Showing posts with label Plains Coreopsis. Show all posts
Showing posts with label Plains Coreopsis. Show all posts

Friday, November 9, 2012

Annual Wildflower Weekend Day One (continued)

On September 21 of the this year the Kansas Native Plant Society held it's annual wildflower weekend, my previous post explains the agenda: Day One Part One.
This is the second part of the first Day and we 'botanized' the lower area of the first property in the draw which is a dry creek bed. Unknown to me there is a few native Joe Pye weed varieties such as Late Eupatorium (Eupatorium seratinum), which frequented this dry creek bed in mostly full shade as shown below.

Flowers: August-October.
Height: 1.5-6.5 ft.
Uses: Native Americans boiled the flowers and took the tea to treat typhoid fever. *
 We were in the height of Monarch movement as you can see.
While I was there, I found this unique plant shown below, couldn't ID it. Does anyone have an idea? Almost like a persicaria. Yep its dotted smartweed (Polygonum punctatum) also called Water smartweed.
Flowers: July-October
Height: 1-3 ft.
Uses: Native Americans treated stomach pains with a decoction of dotted smartweed leaves and flowers.
Comment: The common name refers to the tiny glandular dots on the perianth. *
That was about it in the draw. Lets move back to the top on the way back to the vehicle.
This is Kansas, so we have to have sunflowers. Willowleaf sunflower (Helianthus salicifolius).


Flowers: September-October
Height: 5-10'
Uses: Quail and prairie chickens consume the seeds.

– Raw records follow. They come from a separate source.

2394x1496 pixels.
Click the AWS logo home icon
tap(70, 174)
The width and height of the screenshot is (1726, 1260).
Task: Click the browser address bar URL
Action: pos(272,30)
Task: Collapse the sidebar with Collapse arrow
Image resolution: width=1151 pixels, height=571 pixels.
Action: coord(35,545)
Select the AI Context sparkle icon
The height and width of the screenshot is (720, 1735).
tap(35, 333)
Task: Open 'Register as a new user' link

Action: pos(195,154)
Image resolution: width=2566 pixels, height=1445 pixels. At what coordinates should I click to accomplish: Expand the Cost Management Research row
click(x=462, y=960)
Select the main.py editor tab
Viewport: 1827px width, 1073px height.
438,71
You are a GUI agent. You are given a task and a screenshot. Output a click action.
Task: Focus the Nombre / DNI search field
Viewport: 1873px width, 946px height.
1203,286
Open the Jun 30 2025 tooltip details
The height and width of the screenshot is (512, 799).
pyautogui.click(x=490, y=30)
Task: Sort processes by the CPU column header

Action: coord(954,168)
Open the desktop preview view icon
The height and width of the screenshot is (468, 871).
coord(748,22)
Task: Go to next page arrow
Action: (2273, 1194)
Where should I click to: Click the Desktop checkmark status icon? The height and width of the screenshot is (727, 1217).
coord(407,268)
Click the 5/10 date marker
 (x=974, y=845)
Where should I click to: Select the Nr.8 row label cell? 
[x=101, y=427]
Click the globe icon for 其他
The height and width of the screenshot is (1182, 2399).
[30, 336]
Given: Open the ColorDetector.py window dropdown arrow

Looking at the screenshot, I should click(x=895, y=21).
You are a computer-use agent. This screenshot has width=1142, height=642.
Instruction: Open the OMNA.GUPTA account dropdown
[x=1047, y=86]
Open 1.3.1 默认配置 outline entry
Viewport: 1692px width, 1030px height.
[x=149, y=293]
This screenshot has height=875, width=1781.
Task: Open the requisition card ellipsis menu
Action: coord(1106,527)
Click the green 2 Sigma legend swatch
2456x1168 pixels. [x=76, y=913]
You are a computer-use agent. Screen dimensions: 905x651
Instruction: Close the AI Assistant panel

Plains Coreopsis (Coreopsis tinctoria) below:
F
Flowers: June-September
Height:  2-4 ft.
Uses:  Native Americans made a hot beverage from plains coreopsis, and early settlers placed plants in their mattresses because they believed they repelled fleas and bedbugs.
Later that evening we were treated to a Bluegrass concert at the Southwestern College Auditorium. The Tallgrass Express String Band played original music written about the Tallgrass prairie. 


 Photo(above) and song lyrics (below) courtesy of their website
 Big Bluestem:  The King of the Prairie -  Anne B. Wilson 2010

Songnote:
In this tune, we sing praises to the economic, cultural and
biological significance of this signature Flint Hills species”the tallest of the
warm season grasses that compose the tallgrass prairie.   The title comes
from the Greenwood County Conservation District King of the
Prairie contest for the tallest Big Bluestem plant (a recent winner was
almost ten feet high!).
 

Lyrics:Oh the Big Bluestem grows on the prairie Great Plains
He can handle the heat and a month without rain
He blankets the pastures with tall purple stems
In the warm summer evenings they dance in the wind

In the warm days of April his first blades will show
And start drinking in sun to send carbon below
The roots take that energy to make the grass grow
In the cycle of life the Big Bluestem knows

Hes the King of the Prairie; hes the tallest of all
Hes green in the summer and red in the fall
He grows high on the ridge and in the meadows supreme
The cows and the calves love his kingdom of green

Hes the cattlemans favorite with his bushy green leaves
Those heifers and steers he surely can please
His roots go down twelve feet, his stems reach up nine
When they burn off the prairie, he grows back just fine

He has riches of rhizomes and ligules and blades
And he wears his crown low by the soil for shade
A turkey foot serves as his scepter so high
To carry his seeds for the next summertime     CHORUS

His roots are a far beneath the ground of the plain
They build up the soil and drink up the rain
Those roots grip the ground in the flood and the storm
And hold the grass up to the sunshine so warm      CHORUS

  
Fun time was had by all. Day two to come. 


*All plant data derived from 'Wildflowers and Grasses of Kansas' by Michael J Haddock, current president elect of the Kansas Native Plant Society.